--- Given text ---

By the time the Texas Medical Board had revoked his license to practice medicine in 2013, Dr. Christopher Duntsch had already left two patients dead and four others maimed as a result of his botched surgeries. “It’s a completely egregious case,’’ Leigh Hopper, then head of communications for the Texas Medical Board, told The Dallas Morning News in June. “We’ve seen neurosurgeons get in trouble but not one such as this, in terms of the number of medical errors in such a short time.” The real tragedy is that these errors were preventable. Doctors, patients, and lawyers had been telling the state Medical Board about the egregious errors but legislative reforms in the Lone Star State prevented the Board from revoking his license or censuring the neurosurgeon.
The Texas Observer notes, “In Duntsch’s case, we see the weakness of Texas’ unregulated system of health care, a system built to protect doctors and hospitals. And a system in which there’s no way to know for sure if your doctor is dangerous. Up until 2003, medical care in Texas was regulated by a system of checks. Hospital management, the court system and the Texas Medical Board formed a web of regulation that penalized and prevented bad care. But in the past 10 years, a series of conservative reforms have severely limited patients’ options for holding doctors and hospitals accountable for bad care.

--- Data section ---
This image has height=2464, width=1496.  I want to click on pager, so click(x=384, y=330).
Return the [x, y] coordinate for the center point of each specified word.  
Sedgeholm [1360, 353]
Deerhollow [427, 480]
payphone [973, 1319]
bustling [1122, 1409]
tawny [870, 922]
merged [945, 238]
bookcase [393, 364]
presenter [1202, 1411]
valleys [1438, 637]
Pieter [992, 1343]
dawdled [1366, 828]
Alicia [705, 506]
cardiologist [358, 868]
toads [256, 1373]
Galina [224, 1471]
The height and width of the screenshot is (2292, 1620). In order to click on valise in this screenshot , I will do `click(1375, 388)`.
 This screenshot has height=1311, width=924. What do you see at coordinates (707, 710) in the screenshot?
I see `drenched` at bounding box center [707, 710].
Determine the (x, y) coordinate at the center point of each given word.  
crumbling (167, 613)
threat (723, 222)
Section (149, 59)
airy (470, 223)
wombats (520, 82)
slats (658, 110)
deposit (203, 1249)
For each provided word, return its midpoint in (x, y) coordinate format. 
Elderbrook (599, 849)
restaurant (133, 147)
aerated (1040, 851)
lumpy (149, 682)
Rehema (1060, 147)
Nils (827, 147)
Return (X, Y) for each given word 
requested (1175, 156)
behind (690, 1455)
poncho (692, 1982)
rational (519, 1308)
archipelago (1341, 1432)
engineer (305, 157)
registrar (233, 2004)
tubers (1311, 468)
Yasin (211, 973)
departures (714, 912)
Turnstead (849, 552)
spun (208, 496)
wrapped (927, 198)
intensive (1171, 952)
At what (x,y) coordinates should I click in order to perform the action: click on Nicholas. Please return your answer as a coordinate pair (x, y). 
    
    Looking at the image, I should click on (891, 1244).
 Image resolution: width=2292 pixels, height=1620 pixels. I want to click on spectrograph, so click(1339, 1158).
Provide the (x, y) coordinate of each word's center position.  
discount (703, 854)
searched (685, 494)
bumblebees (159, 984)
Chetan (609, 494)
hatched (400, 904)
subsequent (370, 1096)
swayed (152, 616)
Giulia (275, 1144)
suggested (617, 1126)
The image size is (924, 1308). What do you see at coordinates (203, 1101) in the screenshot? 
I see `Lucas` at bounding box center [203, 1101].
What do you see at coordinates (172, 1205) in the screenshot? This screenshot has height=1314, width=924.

--- Apply what you read ---
A) Please write out the Duntsch passage word for word, starting at "The Texas Observer" and ending at "for bad care.".
B) According to the Duntsch passage, in what year did the Texas Medical Board revoke his license?
C) Carry on the Duntsch passage from its last sentence.
The items can be ignored.

--- Answers to the exercises ---
A)
The Texas Observer notes, “In Duntsch’s case, we see the weakness of Texas’ unregulated system of health care, a system built to protect doctors and hospitals. And a system in which there’s no way to know for sure if your doctor is dangerous. Up until 2003, medical care in Texas was regulated by a system of checks. Hospital management, the court system and the Texas Medical Board formed a web of regulation that penalized and prevented bad care. But in the past 10 years, a series of conservative reforms have severely limited patients’ options for holding doctors and hospitals accountable for bad care.

B) 2013

C)
In 2003, the Republican-dominated Texas Legislature capped pain-and-suffering damages in medical malpractice lawsuits at $250,000. Even if a plaintiff wins the maximum award, after you pay your lawyer and your experts and go through, potentially, years of trial, not much is left. The Legislature has also made suing hospitals difficult. Texas law states that hospitals are liable for damages caused by doctors in their facilities only if the plaintiff can prove that the hospital acted with “malice”—that is, the hospital knew of extreme risk and ignored it—in credentialing a doctor. But the Legislature hindered plaintiffs’ cases even more by allowing hospitals to, in most cases, keep credentialing information confidential. In effect, plaintiffs have to prove a very tough case without access to the necessary hospital records. This is an almost impossible standard to meet, and it has left hospitals immune to the actions of whatever doctors they bring on. Hospitals can get all of the benefit of an expensive surgeon practicing in their facility and little of the exposure. This has freed hospitals from the fear of litigation, but it’s also removed the financial motivation for policing their own physicians. “Accountability and transparency are the only way patients are to be protected and the public is to have any confidence in the healthcare system.”